> BRIEF
Go through the lines below and retype each one exactly.

··· DATA PROVIDED

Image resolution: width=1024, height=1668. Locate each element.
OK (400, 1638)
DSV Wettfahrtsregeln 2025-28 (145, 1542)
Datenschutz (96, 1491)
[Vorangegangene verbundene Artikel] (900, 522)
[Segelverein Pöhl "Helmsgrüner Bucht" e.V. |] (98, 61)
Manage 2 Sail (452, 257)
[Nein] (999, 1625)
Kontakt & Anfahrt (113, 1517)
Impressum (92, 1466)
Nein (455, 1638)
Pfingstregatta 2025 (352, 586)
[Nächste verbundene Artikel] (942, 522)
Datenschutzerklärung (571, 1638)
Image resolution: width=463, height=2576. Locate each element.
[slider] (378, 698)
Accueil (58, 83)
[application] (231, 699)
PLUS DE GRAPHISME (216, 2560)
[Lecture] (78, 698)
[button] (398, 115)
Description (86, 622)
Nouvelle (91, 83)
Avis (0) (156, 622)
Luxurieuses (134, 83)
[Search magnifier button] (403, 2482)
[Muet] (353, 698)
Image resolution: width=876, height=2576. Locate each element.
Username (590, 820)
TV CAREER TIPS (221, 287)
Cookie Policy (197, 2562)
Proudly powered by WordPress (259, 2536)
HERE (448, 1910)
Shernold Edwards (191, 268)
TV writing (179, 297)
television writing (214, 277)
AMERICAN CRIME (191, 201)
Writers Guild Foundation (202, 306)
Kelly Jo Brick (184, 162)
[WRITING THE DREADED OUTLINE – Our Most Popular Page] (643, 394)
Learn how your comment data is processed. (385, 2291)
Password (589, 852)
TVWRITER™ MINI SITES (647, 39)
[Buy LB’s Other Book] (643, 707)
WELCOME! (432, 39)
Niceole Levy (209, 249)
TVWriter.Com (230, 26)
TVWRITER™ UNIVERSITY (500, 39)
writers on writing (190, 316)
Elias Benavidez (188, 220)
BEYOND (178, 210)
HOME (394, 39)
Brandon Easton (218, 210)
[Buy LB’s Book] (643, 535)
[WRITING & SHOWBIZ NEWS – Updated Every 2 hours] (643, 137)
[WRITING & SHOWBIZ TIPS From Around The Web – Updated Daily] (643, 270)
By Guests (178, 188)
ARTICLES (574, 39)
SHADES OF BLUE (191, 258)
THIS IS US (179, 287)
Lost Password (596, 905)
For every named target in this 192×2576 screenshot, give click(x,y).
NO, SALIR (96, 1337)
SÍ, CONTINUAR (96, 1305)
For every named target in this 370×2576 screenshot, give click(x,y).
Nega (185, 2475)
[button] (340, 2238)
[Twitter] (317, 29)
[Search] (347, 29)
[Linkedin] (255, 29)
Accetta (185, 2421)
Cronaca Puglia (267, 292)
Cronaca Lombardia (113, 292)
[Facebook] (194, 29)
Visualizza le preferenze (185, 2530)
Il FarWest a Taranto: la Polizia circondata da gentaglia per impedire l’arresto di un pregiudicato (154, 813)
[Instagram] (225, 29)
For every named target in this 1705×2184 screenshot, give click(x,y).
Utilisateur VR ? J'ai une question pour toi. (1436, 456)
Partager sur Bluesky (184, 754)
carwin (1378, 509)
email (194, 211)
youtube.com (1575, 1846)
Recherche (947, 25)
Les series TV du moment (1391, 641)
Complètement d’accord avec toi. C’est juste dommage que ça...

······

> RESPONSE
Image resolution: width=1024, height=1668. Locate each element.
OK (400, 1638)
DSV Wettfahrtsregeln 2025-28 (145, 1542)
Datenschutz (96, 1491)
[Vorangegangene verbundene Artikel] (900, 522)
[Segelverein Pöhl "Helmsgrüner Bucht" e.V. |] (98, 61)
Manage 2 Sail (452, 257)
[Nein] (999, 1625)
Kontakt & Anfahrt (113, 1517)
Impressum (92, 1466)
Nein (455, 1638)
Pfingstregatta 2025 (352, 586)
[Nächste verbundene Artikel] (942, 522)
Datenschutzerklärung (571, 1638)
Image resolution: width=463, height=2576. Locate each element.
[slider] (378, 698)
Accueil (58, 83)
[application] (231, 699)
PLUS DE GRAPHISME (216, 2560)
[Lecture] (78, 698)
[button] (398, 115)
Description (86, 622)
Nouvelle (91, 83)
Avis (0) (156, 622)
Luxurieuses (134, 83)
[Search magnifier button] (403, 2482)
[Muet] (353, 698)
Image resolution: width=876, height=2576. Locate each element.
Username (590, 820)
TV CAREER TIPS (221, 287)
Cookie Policy (197, 2562)
Proudly powered by WordPress (259, 2536)
HERE (448, 1910)
Shernold Edwards (191, 268)
TV writing (179, 297)
television writing (214, 277)
AMERICAN CRIME (191, 201)
Writers Guild Foundation (202, 306)
Kelly Jo Brick (184, 162)
[WRITING THE DREADED OUTLINE – Our Most Popular Page] (643, 394)
Learn how your comment data is processed. (385, 2291)
Password (589, 852)
TVWRITER™ MINI SITES (647, 39)
[Buy LB’s Other Book] (643, 707)
WELCOME! (432, 39)
Niceole Levy (209, 249)
TVWriter.Com (230, 26)
TVWRITER™ UNIVERSITY (500, 39)
writers on writing (190, 316)
Elias Benavidez (188, 220)
BEYOND (178, 210)
HOME (394, 39)
Brandon Easton (218, 210)
[Buy LB’s Book] (643, 535)
[WRITING & SHOWBIZ NEWS – Updated Every 2 hours] (643, 137)
[WRITING & SHOWBIZ TIPS From Around The Web – Updated Daily] (643, 270)
By Guests (178, 188)
ARTICLES (574, 39)
SHADES OF BLUE (191, 258)
THIS IS US (179, 287)
Lost Password (596, 905)
For every named target in this 192×2576 screenshot, give click(x,y).
NO, SALIR (96, 1337)
SÍ, CONTINUAR (96, 1305)
For every named target in this 370×2576 screenshot, give click(x,y).
Nega (185, 2475)
[button] (340, 2238)
[Twitter] (317, 29)
[Search] (347, 29)
[Linkedin] (255, 29)
Accetta (185, 2421)
Cronaca Puglia (267, 292)
Cronaca Lombardia (113, 292)
[Facebook] (194, 29)
Visualizza le preferenze (185, 2530)
Il FarWest a Taranto: la Polizia circondata da gentaglia per impedire l’arresto di un pregiudicato (154, 813)
[Instagram] (225, 29)
For every named target in this 1705×2184 screenshot, give click(x,y).
Utilisateur VR ? J'ai une question pour toi. (1436, 456)
Partager sur Bluesky (184, 754)
carwin (1378, 509)
email (194, 211)
youtube.com (1575, 1846)
Recherche (947, 25)
Les series TV du moment (1391, 641)
Complètement d’accord avec toi. C’est juste dommage que ça...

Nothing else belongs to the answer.